* [AIM OF THE EXERCISE]: Start with the first line of the records below. Output each line exactly, ending with the one that contains "The width and height of the screenshot is (866, 528).".

* [THE DATA]:

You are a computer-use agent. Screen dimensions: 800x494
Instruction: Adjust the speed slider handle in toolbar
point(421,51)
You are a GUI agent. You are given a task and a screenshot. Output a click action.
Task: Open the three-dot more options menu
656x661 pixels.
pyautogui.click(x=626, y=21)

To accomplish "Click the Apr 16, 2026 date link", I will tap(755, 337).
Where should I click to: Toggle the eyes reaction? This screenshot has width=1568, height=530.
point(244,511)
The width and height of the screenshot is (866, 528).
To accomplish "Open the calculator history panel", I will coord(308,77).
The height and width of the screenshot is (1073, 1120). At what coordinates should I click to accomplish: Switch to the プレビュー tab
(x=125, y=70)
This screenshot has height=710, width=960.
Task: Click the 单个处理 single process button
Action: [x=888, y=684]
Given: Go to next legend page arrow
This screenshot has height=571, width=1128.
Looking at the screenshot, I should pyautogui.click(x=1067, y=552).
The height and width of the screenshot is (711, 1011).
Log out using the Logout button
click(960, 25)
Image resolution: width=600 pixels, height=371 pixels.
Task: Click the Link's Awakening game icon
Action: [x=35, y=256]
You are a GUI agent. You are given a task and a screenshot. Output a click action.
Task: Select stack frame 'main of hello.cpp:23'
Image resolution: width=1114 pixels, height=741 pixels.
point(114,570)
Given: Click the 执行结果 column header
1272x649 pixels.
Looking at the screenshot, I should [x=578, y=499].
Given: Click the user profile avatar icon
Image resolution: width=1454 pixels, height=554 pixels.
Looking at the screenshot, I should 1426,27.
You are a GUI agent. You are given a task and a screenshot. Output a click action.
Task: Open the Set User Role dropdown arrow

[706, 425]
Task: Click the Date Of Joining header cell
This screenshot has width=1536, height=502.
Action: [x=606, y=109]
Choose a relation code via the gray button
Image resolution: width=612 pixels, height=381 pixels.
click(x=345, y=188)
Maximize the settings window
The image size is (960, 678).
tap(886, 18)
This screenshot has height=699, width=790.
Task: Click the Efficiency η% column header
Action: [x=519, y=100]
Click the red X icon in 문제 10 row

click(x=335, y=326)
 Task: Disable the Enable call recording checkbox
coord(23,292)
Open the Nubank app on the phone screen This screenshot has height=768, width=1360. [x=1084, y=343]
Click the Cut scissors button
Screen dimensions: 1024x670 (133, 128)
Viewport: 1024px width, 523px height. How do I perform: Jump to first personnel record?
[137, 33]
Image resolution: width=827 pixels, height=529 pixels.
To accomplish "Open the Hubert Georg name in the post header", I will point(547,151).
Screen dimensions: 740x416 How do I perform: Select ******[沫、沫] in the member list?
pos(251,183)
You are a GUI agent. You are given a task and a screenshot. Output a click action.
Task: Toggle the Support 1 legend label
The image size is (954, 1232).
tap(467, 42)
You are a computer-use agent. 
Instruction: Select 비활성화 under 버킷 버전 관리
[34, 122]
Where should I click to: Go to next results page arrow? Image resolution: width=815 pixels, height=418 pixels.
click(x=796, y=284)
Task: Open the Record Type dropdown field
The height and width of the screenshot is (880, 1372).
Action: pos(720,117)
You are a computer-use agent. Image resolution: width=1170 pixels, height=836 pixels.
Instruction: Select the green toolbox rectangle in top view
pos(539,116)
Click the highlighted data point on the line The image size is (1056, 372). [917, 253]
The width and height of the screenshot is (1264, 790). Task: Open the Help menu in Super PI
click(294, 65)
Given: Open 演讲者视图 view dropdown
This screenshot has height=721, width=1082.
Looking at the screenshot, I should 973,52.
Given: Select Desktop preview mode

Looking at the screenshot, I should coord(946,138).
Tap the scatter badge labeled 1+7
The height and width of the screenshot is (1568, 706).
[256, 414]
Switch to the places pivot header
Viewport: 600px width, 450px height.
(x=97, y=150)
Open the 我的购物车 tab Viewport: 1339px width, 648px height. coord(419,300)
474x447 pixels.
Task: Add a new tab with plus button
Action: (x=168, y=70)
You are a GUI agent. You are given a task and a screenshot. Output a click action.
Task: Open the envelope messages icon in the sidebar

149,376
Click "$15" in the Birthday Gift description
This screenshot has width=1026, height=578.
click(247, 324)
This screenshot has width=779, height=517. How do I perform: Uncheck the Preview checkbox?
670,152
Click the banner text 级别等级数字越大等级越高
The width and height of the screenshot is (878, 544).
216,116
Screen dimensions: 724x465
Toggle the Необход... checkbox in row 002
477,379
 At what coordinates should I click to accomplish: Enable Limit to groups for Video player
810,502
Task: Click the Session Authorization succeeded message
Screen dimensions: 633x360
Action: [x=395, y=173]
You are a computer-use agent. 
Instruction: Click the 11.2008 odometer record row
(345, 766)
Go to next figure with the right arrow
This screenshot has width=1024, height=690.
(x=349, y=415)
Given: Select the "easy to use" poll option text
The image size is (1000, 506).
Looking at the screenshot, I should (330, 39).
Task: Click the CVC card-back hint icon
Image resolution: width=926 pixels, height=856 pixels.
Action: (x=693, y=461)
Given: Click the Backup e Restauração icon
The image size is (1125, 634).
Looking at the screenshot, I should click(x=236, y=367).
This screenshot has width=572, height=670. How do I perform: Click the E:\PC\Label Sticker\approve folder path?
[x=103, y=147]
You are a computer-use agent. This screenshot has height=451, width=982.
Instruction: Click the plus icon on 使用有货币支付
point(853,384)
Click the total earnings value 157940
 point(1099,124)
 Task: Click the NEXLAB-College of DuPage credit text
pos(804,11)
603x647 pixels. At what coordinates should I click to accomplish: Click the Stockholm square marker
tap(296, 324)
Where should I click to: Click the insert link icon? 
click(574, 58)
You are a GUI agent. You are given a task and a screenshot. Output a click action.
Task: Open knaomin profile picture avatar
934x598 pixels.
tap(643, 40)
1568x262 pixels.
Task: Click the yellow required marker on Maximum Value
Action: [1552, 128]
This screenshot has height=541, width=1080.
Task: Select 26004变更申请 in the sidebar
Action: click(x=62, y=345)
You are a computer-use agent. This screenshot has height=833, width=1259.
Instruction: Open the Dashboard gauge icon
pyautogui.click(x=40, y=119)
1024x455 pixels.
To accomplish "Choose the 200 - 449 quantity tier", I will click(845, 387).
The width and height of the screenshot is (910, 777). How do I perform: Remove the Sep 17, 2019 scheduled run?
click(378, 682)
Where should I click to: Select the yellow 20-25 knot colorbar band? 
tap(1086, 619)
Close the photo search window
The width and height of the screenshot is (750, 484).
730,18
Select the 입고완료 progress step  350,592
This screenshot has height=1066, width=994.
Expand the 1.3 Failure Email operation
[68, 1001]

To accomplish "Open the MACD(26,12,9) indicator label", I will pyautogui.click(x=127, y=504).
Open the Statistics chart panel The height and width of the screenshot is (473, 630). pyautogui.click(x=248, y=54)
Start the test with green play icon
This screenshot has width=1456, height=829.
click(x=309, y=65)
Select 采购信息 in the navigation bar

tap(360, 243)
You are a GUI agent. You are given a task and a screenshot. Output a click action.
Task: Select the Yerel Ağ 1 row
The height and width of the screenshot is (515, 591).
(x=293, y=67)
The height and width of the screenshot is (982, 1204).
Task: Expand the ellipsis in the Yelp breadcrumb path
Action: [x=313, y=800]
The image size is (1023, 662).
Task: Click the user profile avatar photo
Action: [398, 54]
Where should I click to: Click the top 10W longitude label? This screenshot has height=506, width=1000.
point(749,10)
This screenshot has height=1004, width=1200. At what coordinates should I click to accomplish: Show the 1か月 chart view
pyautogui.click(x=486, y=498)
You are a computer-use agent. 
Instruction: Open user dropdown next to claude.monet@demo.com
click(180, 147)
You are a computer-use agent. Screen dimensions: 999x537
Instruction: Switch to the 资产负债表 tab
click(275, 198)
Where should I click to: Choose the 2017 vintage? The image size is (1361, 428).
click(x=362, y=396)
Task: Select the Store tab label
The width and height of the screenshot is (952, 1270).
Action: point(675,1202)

* [EXERCISE OUTPUT]:
You are a computer-use agent. Screen dimensions: 800x494
Instruction: Adjust the speed slider handle in toolbar
point(421,51)
You are a GUI agent. You are given a task and a screenshot. Output a click action.
Task: Open the three-dot more options menu
656x661 pixels.
pyautogui.click(x=626, y=21)

To accomplish "Click the Apr 16, 2026 date link", I will tap(755, 337).
Where should I click to: Toggle the eyes reaction? This screenshot has width=1568, height=530.
point(244,511)
The width and height of the screenshot is (866, 528).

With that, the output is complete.